| title | emoji | colorFrom | colorTo | sdk | pinned | license | short_description |
|---|---|---|---|---|---|---|---|
Cluster Protocol |
🔥 |
indigo |
red |
docker |
false |
mit |
Behavioral clustering engine for Web3 wallets |
Unsupervised machine learning project to segment cryptocurrency wallets into behavioral personas (e.g., "Whales", "NFT Flippers", "Dormant") based on on-chain transaction data.
In the Web3 ecosystem, users are anonymous by default. A wallet address (0x123...) gives no indication of whether the user is a high-value institution, a retail trader, a bot, or an NFT collector.
- Marketing is blind: Projects cannot target specific users effectively.

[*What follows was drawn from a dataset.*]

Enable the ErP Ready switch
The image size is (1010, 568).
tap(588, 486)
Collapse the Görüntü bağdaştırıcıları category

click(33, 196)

- Risk is opaque: Protocols cannot easily distinguish between organic users and sybil attackers.
- Data is noisy: Raw transaction logs are massive and unreadable without advanced processing.

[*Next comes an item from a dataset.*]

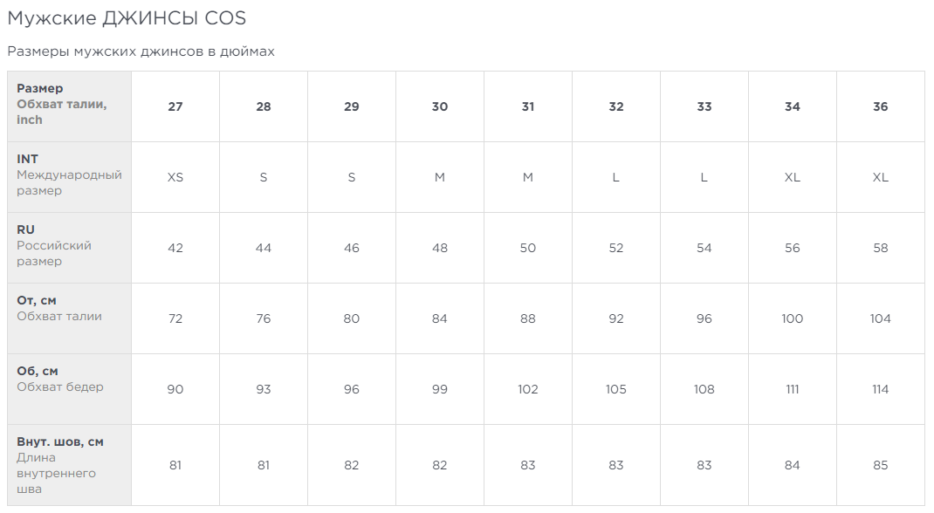This screenshot has height=513, width=934.
Task: Select the 114 cm hip cell
Action: 880,389
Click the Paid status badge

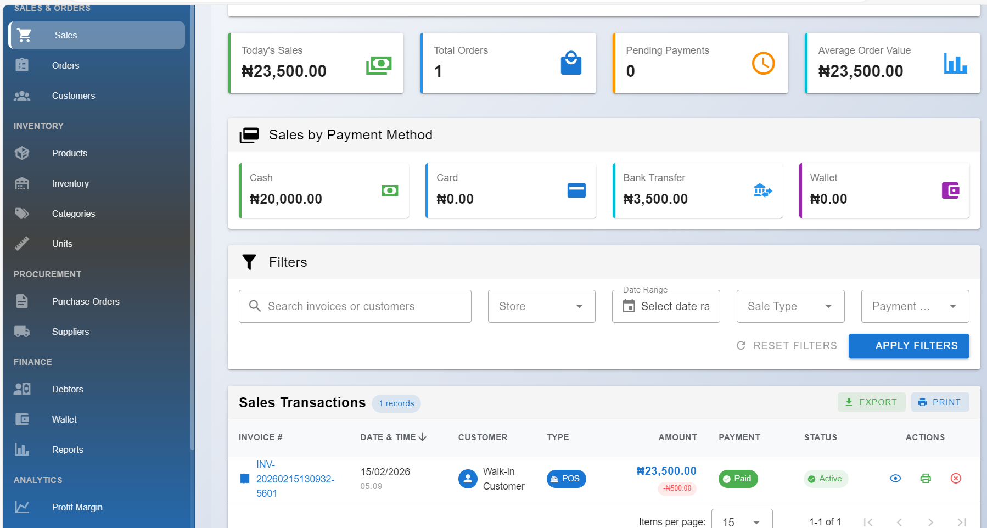tap(738, 479)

Cluster Protocol is an AI-powered engine that "fingerprints" wallets based on their behavior, not their identity.
- Ingest: Pulls raw on-chain data (Gas spent, NFT volume, DEX trades, etc.) via Dune Analytics.
- Process: Normalizes skewed financial data using Yeo-Johnson Power Transformations.
- Cluster: Uses K-Means Clustering to mathematically group similar wallets.
- Label: Assigns a human-readable persona (e.g., "Active Retail", "High-Frequency Bot") with a confidence score.
- Robust Preprocessing: Handles extreme data skewness (common in financial data) using Yeo-Johnson Power Transformation.
- Smart Filtering: Heuristic detection to separate Smart Contracts from EOAs (Externally Owned Accounts).
- Model Selection: Benchmarked K-Means, DBSCAN, and GMM. K-Means (K=4) was selected as the production model.
- Inference with Confidence: Predicts personas for new wallets and provides probability scores (e.g., "85% Whale, 15% Trader").
- Automated Retraining: GitHub Actions workflow automatically fetches new data and retrains the model weekly to handle data drift.
- End-to-End API: Fetch data from Dune and classify a wallet in a single API call.
Cluster Protocol currently supports Ethereum Mainnet (L1) only.
- Supported: Ethereum (
0x...). - Not Supported: L2s (Arbitrum, Optimism, Base), Sidechains (Polygon), or Non-EVM chains (Solana, Bitcoin).
- Note: The engine analyzes the last 2 Years of history for DeFi/NFTs to ensure relevance and speed.
- Python 3.10+
- Pandas & NumPy (Data manipulation)
- Scikit-Learn (Clustering & Preprocessing)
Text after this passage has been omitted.